The Need: The poor socioeconomic conditions endured by East Jerusalem’s Arab residents contrast sharply to those of West Jerusalem’s Jewish population. Not only is this an economic burden on the state and a danger to its security, the failure to provide basic services for 350,000 residents living under the city and the State of Israel’s jurisdiction is also a pressing humanitarian issue.  Acknowledgement for the need to reduce gaps and provide basic services to East Jerusalem was promising but how to go about this colossal task was by no means clear.

The Answer: Joint Elka established the Leading Change Taskforce, in partnership with the Ministry of Jerusalem and Heritage, as a space for  government and municipal stakeholders to come together – many for the first time – to understand East Jerusalem, hear each other’s perspectives and to stimulate a coordinated effort for leading change.  The result was a slew of pilot projects in East Jerusalem and a groundbreaking Government allocation of NIS 2.1 billion for infrastructure, education, employment and economic development in East Jerusalem.
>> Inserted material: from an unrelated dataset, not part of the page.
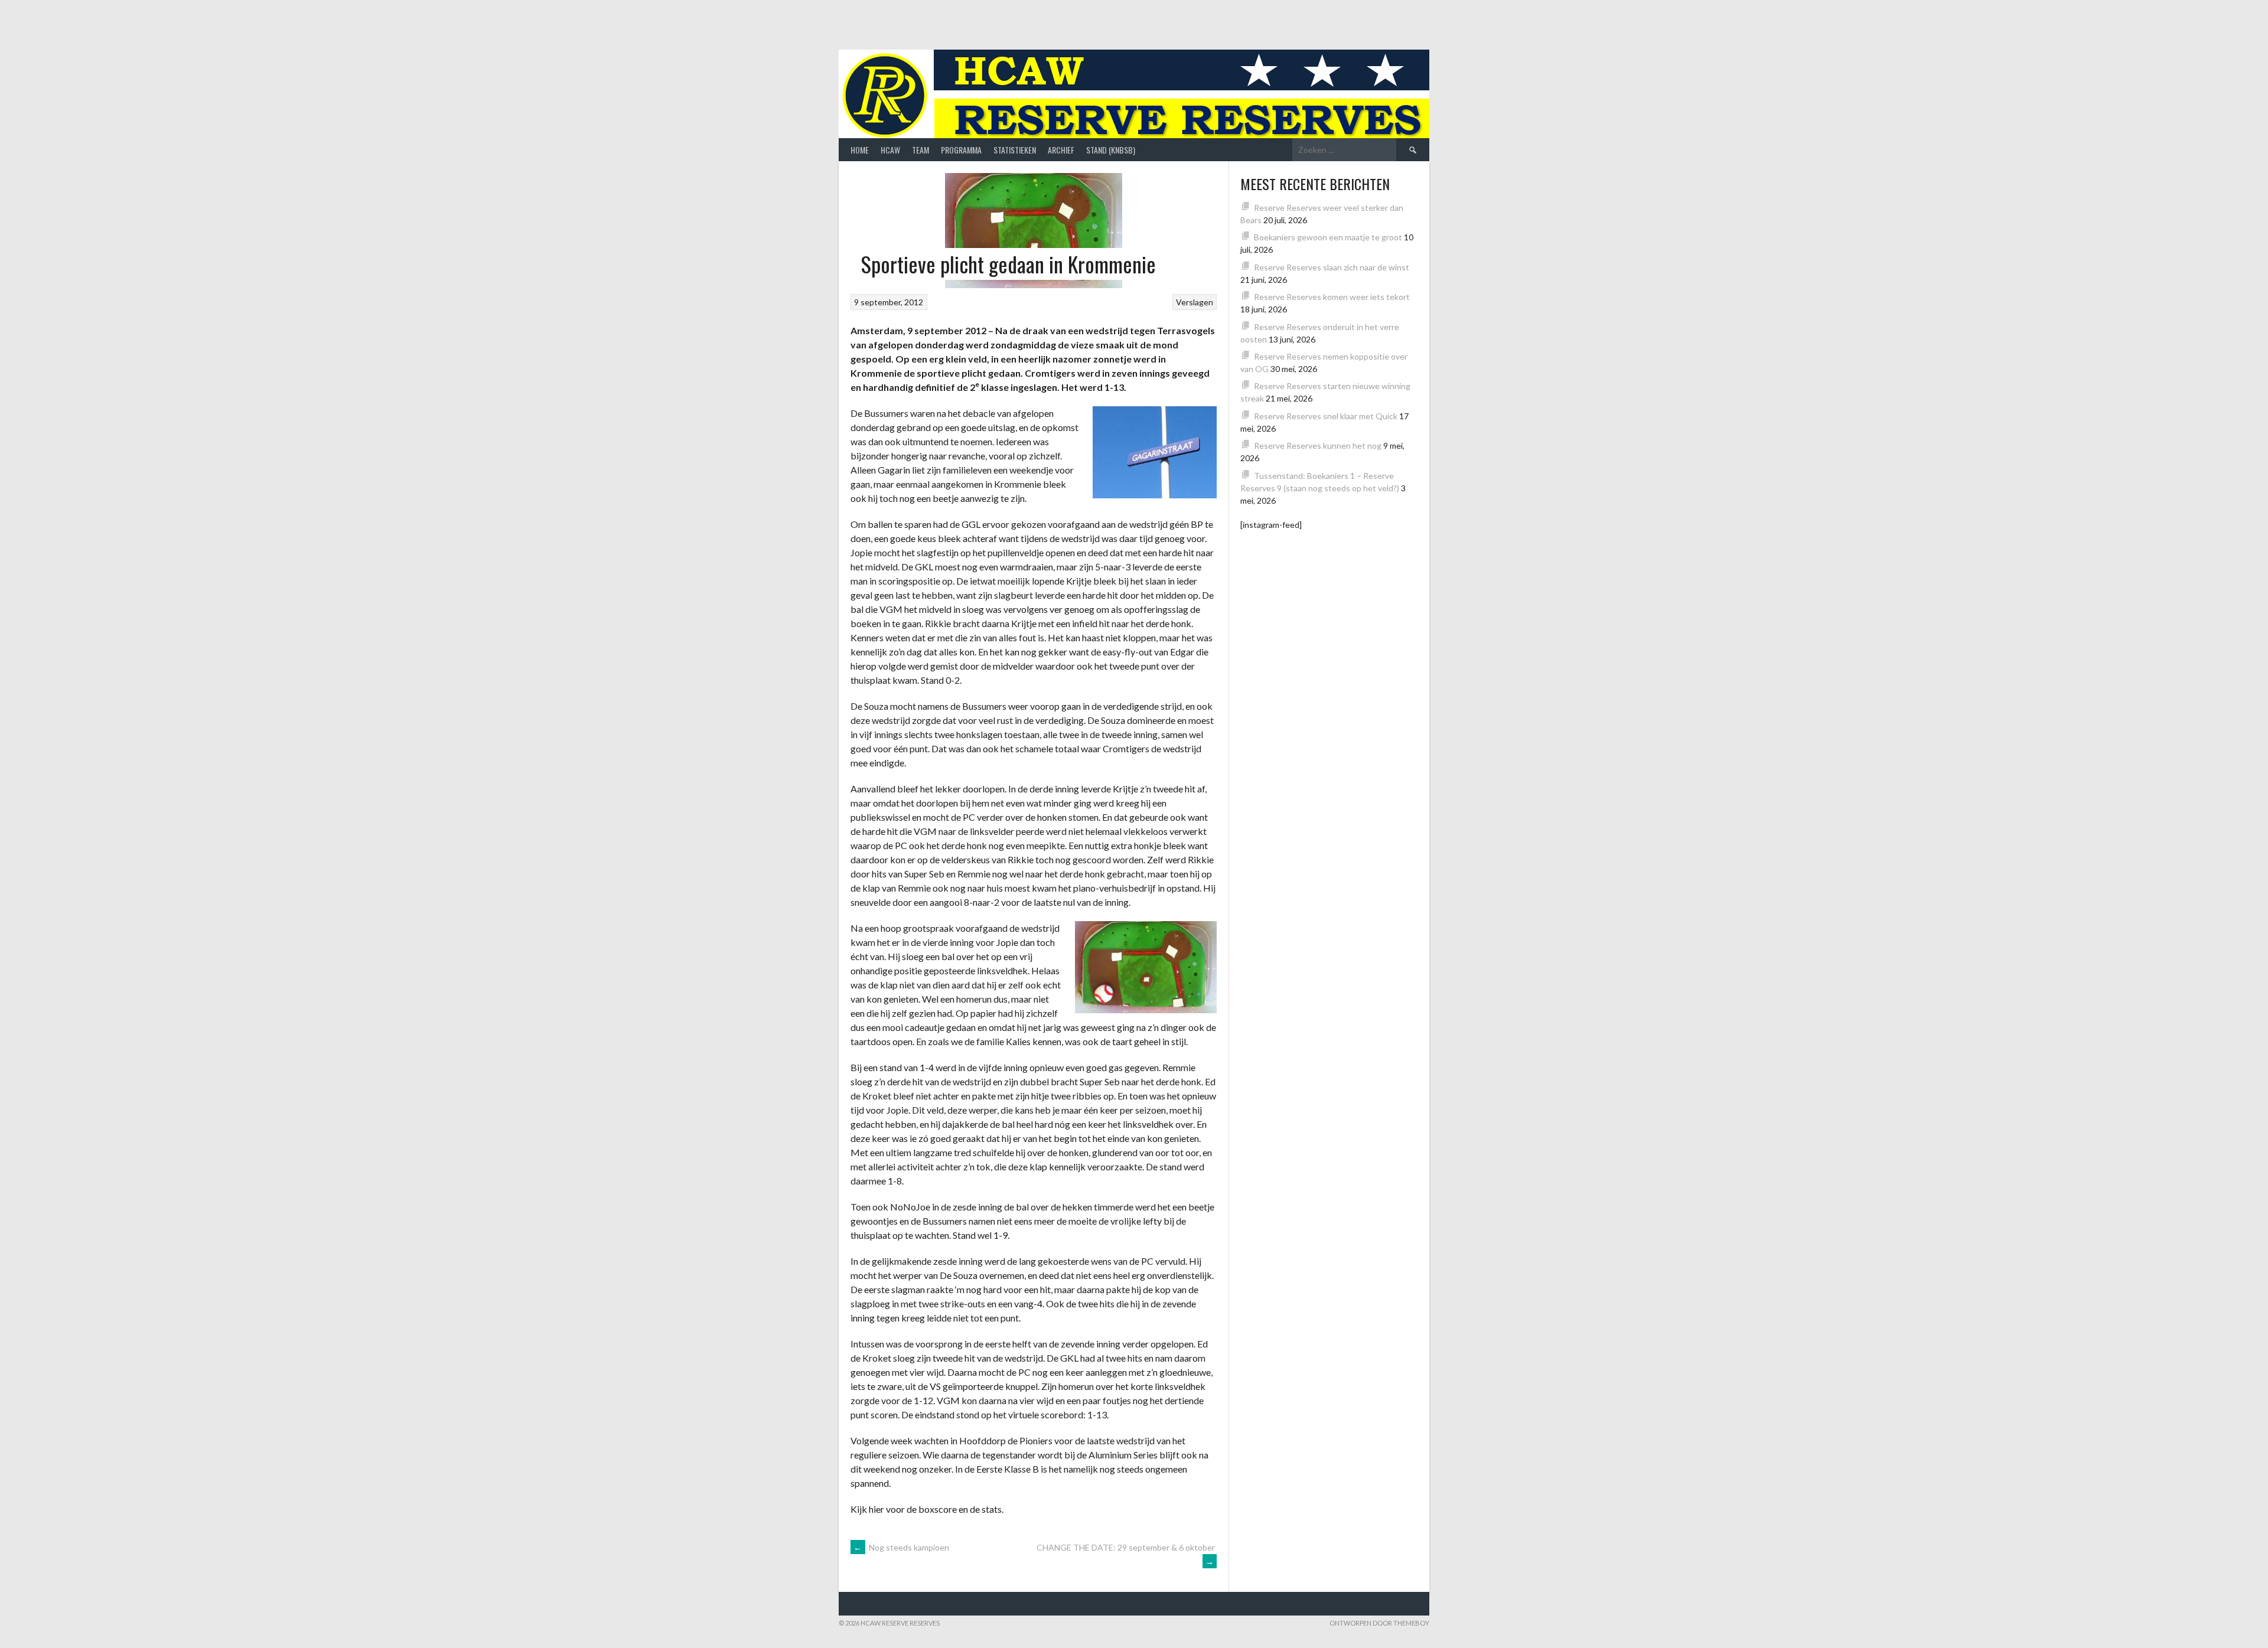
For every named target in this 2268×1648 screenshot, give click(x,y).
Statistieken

Joint ELKA Tackling Systemic Change:  The Leading Change Taskforce is an example of how Joint Elka promotes systemic change through its taskforce methodology, which brings diverse parties together to analyze a problem, identify its core causes and brainstorm appropriate action in response. Taskforces examine complex issues through a multidisciplinary lens, in a way that government’s segmented structure does not allow.  In the case of East Jerusalem this process succeeded in changing mindsets, paving the way for a major government investment.